Your answer for EACH question must be within the range of 250 to 350 words
Read the following case study and answer the questions found in the section below.
West University is a large college located in Phoenix, Arizona. Since its inception, the university experienced
tremendous growth. The campus is located on 1,200 acres with more than 20,000 students providing on-campus
housing to more than 11,000 students. Residential Life, a department within Housing Services, provides support for
all aspects of the student's experience in the residence halls. There were 30 residence halls supervised by area
directors (ADs), 23 resident directors (RDs) supervising the staff and office operations, and 32 graduate student
assistant resident directors (ARDs) who reported to and assisted the RDs and co-supervised 300 RAs . Resident
assistants (RAs) are undergraduate students who live on a floor in a residence hall.
The major responsibilities and duties of RAs can be broken into eight areas:
1. University Community building.
Resource and referral agent.
Crisis intervention and management.
Staff meetings and schedule coverage.
General 0olicy management.
RAs hired were required to sign a job description and a resident assistant Memo of Understanding (MOU). The
MOU outlined the terms and conditions of the position including compensation, work hours, GPA standards and
several other requirements. An RA who worked a minimum of two semesters, was enrolled in the university with at
least a 2.5 GPA, and not received formal punishment from the university could be considered for a community
development assistant (CDA) position. The CDA was a mentor to RAs and assisted with problems. CDA
compensation and other work-related requirements were identical to those of RAs.
Human Resource Policies for RAs and CDAs
RAs and CDAs had mandatory requirements to arrive on campus three days before each semester begins for
mandatory training and building preparation. There was a 20-hour-per-week time commitment that included a
stipend of $1,820 for the academic year with deductions for federal and state income taxes. RDs are their direct
supervisors, conducted their performance reviews, and maintained their personnel files. RAs and CDAs who violated
disciplinary guidelines were subject to a progressive disciplinary procedure.

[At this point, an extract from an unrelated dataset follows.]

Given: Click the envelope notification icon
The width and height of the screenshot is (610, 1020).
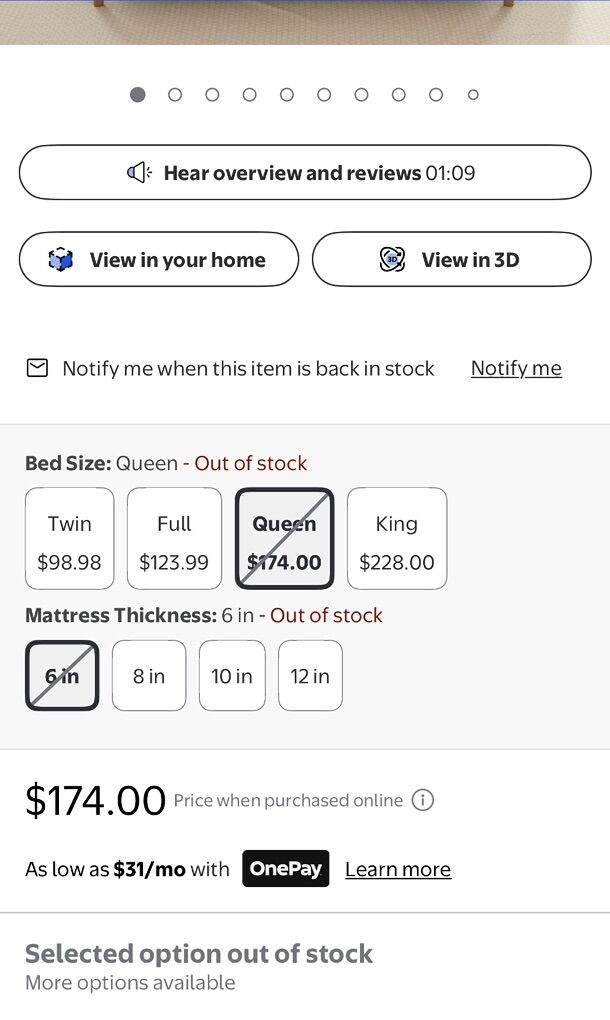Looking at the screenshot, I should [x=37, y=368].
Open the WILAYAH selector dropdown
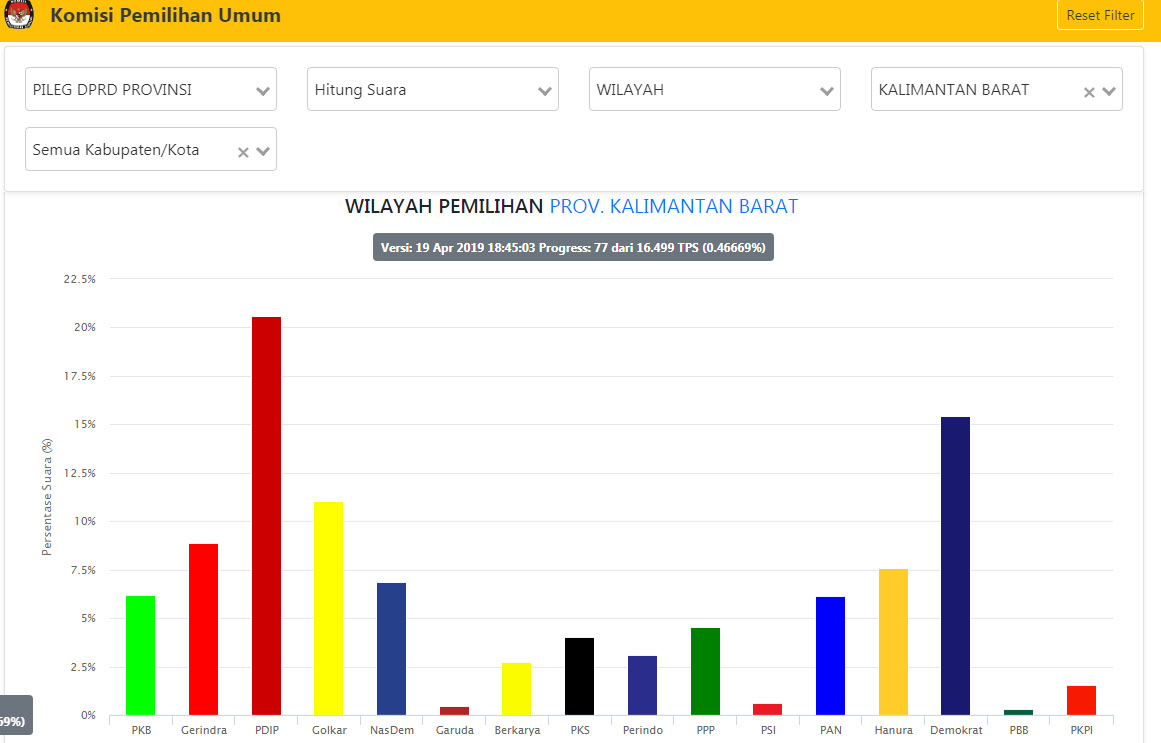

Collective Bargaining on the West University Campus
Public employees were granted the right to join unions, present proposals to public employers but there were no
obligations for these employers to engage in bargaining with these public employee unions. A few unions were
active at the West University. Collective bargaining rights were granted to most of the public employees by passage
of the state's general law allowing them to form, join or participate in unions. The law also granted bargaining
collectively over terms and conditions of employment.
West University recognized the Graduate Employee Organization (GEO), an affiliate of the United Auto Workers, as
the collective bargaining representative for a variety of graduate student positions including teaching assistants,
research assistants and ARDs. The West University now had a workforce that was predominantly unionized and a
climate where unionization and collective bargaining were common aspects of university life.
The RAs are challenged with disciplining residents, dealing with the retaliation and disgruntled residents. There was
a 55 percent RA turnover rate. RAs were fired and some felt this was questionable and unwarranted when a resident
doing the same thing was given a written warning. Grievance committees were formed and many meeting occurred
but to no avail. There were also concerns with compensation. Some RAs approached the GEO to discuss the
opportunity to form an RA union. The GEO agreed the concerns and complaints were similar to other workers. A
committee was organized to gather enough signatures to declare representation by the United Auto Workers for
collective bargaining. The majority of the RAs and CDAs signed and the request was sent to the University for
voluntary recognition and it was denied because undergraduates are students. Those RAs/CDAs who opposed the
union representation thought the others were over reacting. During the last hiring, twice as many applicants applied
than positions available. As for firing, 12 out of 600 RAs were terminated over the last two years.
The University contacted the state labor relations commission (LRC) to dismiss the petition because the law did not
require collective bargaining for those who perform services as students. The commission determined that the RAs
and CDAs could legally organize and engage in collective bargaining. A secret ballot election was to be held to
determine the preference of the employees.